**THE TASK**
Retype the records in full, exactly as they stand.

**SUPPLIED MATERIAL**

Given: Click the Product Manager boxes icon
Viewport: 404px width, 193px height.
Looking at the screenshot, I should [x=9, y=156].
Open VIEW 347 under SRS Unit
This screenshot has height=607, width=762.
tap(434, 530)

**OUTPUT OF THE TASK**
Given: Click the Product Manager boxes icon
Viewport: 404px width, 193px height.
Looking at the screenshot, I should [x=9, y=156].
Open VIEW 347 under SRS Unit
This screenshot has height=607, width=762.
tap(434, 530)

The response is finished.